The board of supervisors may in any year levy a tax upon the taxable property in the district, sufficient to pay the cost and expenses of maintaining, operating, extending and repairing the waterworks of the district for the ensuing fiscal year.

Section § 55701

Explanation

Every year, the board of supervisors must collect a tax from properties in the district. This tax is to ensure there is enough money to cover the interest on bonds issued when the district was formed and any principal due before the next year's tax collection.

The board of supervisors shall levy a tax, each year, upon the taxable property in the district, sufficient to pay the interest on the bonds for that year authorized at the time of formation of the district, and that portion of the principal which is to become due before the time for making the next general tax levy.

Section § 55702

Explanation

This section states that if a district was formed with the condition that only land would be taxed, then all taxes in that district must solely be levied on the land, including any extensions or additions to the district. No other property can be taxed.

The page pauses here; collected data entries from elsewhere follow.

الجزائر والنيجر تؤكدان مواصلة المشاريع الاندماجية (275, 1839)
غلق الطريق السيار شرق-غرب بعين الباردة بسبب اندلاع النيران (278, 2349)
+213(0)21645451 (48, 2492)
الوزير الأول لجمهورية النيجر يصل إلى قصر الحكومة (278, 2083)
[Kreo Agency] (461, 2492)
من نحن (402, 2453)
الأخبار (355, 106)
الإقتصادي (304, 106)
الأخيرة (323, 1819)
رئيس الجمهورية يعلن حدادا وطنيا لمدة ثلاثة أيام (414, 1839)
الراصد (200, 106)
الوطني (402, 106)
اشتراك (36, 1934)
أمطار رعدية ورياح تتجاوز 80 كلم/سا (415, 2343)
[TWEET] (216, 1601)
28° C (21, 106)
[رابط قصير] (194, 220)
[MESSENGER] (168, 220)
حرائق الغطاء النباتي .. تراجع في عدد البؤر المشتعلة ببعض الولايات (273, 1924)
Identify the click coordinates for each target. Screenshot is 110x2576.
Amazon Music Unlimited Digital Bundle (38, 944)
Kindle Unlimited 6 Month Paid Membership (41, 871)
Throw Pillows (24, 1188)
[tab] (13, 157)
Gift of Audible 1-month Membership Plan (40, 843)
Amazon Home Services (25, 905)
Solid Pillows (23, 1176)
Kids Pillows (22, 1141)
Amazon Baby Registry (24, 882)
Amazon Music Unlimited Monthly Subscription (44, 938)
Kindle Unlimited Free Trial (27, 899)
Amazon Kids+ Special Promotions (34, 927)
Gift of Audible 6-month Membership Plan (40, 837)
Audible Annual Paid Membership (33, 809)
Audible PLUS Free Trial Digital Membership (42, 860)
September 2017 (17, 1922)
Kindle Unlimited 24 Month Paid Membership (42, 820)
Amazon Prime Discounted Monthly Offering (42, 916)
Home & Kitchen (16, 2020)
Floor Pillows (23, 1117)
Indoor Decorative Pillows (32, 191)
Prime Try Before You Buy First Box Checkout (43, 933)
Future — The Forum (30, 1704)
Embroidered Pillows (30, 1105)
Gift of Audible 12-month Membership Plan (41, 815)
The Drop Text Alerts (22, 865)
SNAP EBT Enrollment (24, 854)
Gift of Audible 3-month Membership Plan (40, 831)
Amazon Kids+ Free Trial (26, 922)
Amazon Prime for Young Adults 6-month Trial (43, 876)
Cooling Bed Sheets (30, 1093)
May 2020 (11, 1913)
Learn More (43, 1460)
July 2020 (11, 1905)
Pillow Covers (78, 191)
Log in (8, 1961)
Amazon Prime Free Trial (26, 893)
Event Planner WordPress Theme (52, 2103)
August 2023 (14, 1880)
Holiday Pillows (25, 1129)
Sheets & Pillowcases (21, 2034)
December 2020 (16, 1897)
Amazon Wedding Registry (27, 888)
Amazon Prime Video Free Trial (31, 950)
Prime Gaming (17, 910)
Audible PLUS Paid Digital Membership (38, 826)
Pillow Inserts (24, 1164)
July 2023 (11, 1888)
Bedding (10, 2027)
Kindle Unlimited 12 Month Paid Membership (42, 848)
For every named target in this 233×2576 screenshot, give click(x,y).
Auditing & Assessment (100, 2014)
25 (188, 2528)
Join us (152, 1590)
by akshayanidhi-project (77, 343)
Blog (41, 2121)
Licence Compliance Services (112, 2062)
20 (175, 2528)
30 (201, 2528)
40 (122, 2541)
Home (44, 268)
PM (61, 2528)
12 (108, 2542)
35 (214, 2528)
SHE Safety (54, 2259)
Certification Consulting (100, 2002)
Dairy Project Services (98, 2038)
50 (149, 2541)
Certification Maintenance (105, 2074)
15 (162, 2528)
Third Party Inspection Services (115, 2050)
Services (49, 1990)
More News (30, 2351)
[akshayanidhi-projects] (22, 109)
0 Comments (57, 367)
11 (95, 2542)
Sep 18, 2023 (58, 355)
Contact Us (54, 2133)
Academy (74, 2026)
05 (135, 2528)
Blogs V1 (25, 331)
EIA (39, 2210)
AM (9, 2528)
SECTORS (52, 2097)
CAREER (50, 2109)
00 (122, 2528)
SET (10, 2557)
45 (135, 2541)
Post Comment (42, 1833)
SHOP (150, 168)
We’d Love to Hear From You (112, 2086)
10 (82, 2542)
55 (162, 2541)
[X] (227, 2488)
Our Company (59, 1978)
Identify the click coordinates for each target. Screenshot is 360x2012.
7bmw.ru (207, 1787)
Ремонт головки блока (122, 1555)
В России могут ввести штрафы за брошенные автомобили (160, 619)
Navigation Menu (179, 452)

Where the petition for formation contained a statement that taxes shall be levied only upon the land within the district, all taxes levied under the provisions of this division in a district shall be levied upon the land within the district, and in any extension or additions thereto, and upon no other property.

Section § 55703

Explanation

This law states that if bonds are set to be paid back starting more than a year after they're issued, a yearly tax must be collected. This tax should cover the interest as it comes due and also build a fund to repay the original amount of the bonds by or before their due date.

If the maturity of the indebtedness created by the issue of the bonds is made to begin more than one year after the date of issue, the tax shall be levied and collected each year, sufficient to pay the interest on the indebtedness as it falls due, and also to constitute a sinking fund for the payment of the principal on or before maturity.

Section § 55704

Explanation

This law states that any taxes related to this chapter are to be charged and collected at the same time and in the same way as general county taxes. Once collected, these taxes should go into the county treasury and are either used to pay off bonds or credited to the appropriate district fund.

All taxes pursuant to this chapter shall be levied and collected at the time and in the same manner as the general tax levy for county purposes, and when collected shall be paid into the county treasury to be used for the payment of the principal and interest on bonds, or paid into the county treasury to the credit of the proper fund of the district.